**RECORDS FOR THIS TASK:**
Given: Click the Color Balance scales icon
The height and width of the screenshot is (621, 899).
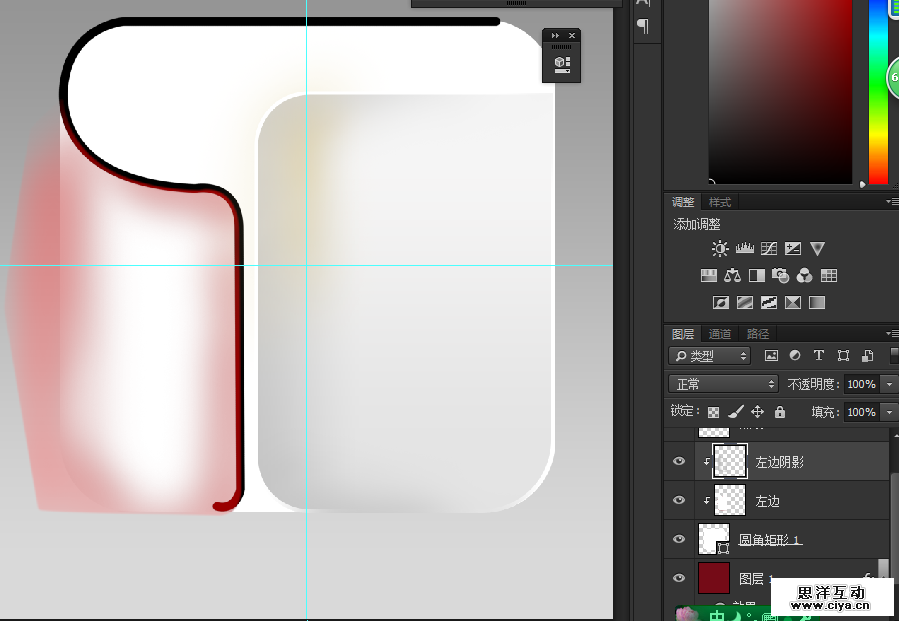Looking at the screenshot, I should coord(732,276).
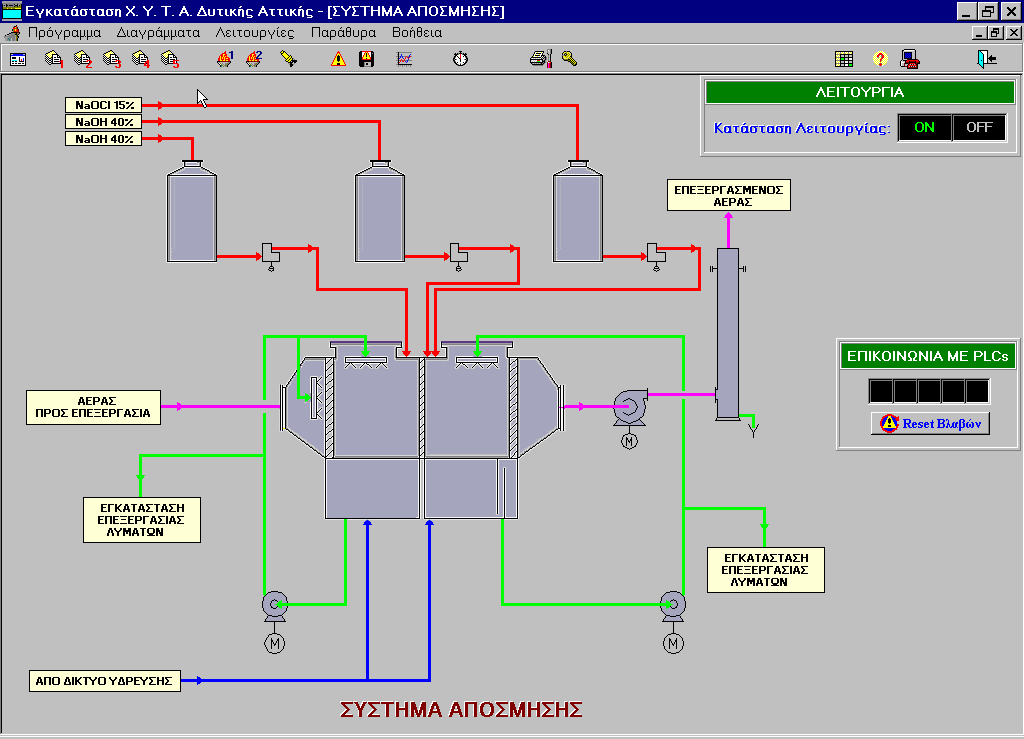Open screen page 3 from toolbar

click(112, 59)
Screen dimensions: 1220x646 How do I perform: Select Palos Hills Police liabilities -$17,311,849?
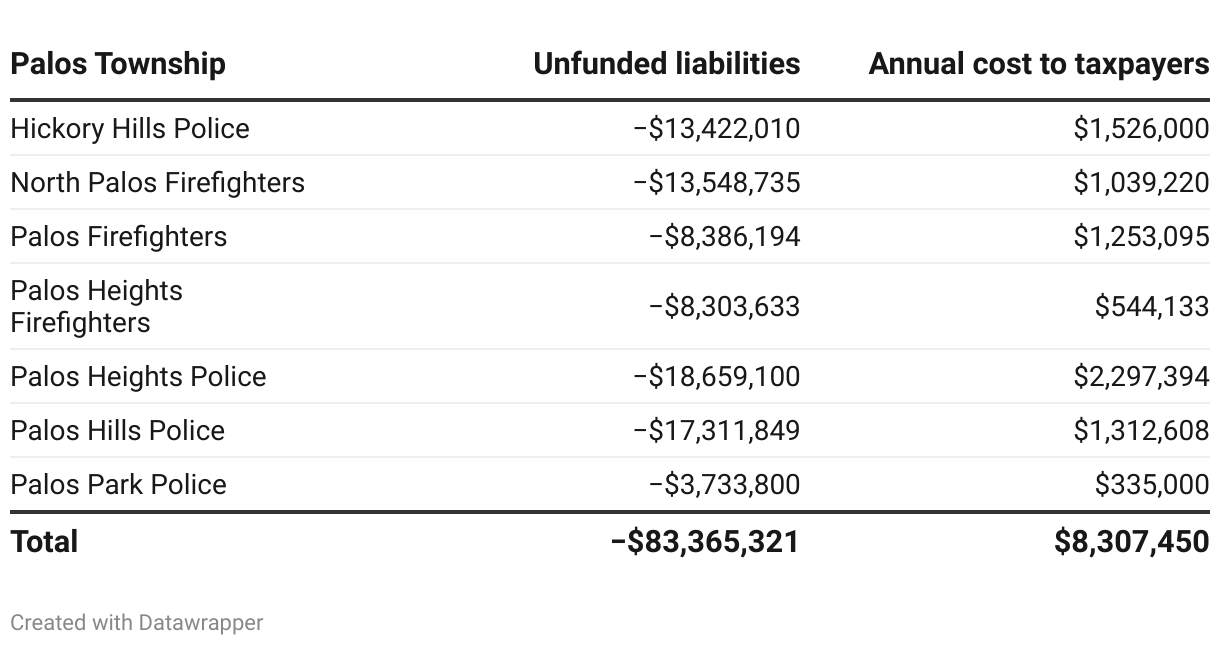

==

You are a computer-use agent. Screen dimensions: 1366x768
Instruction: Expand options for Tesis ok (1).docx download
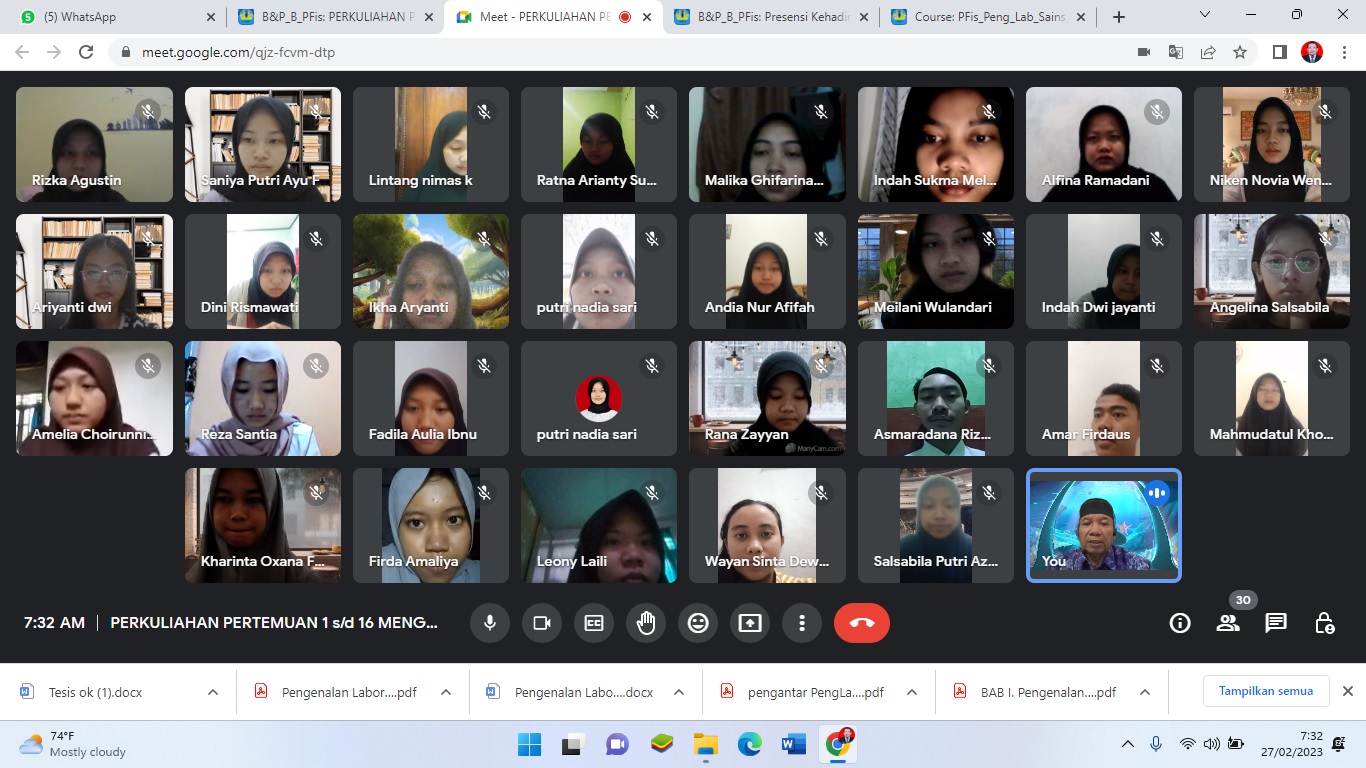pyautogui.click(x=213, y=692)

**PROBLEM REQUIREMENTS:**
Look above for the line with "The height and" and the line with "Screen dimensions: 1220x646", then restate exactly those two lines and all lines between them, with no pictures.

**SOLUTION BELOW:**
The height and width of the screenshot is (621, 899).
Looking at the screenshot, I should coord(732,276).
Open screen page 3 from toolbar

click(112, 59)
Screen dimensions: 1220x646 How do I perform: Select Palos Hills Police liabilities -$17,311,849?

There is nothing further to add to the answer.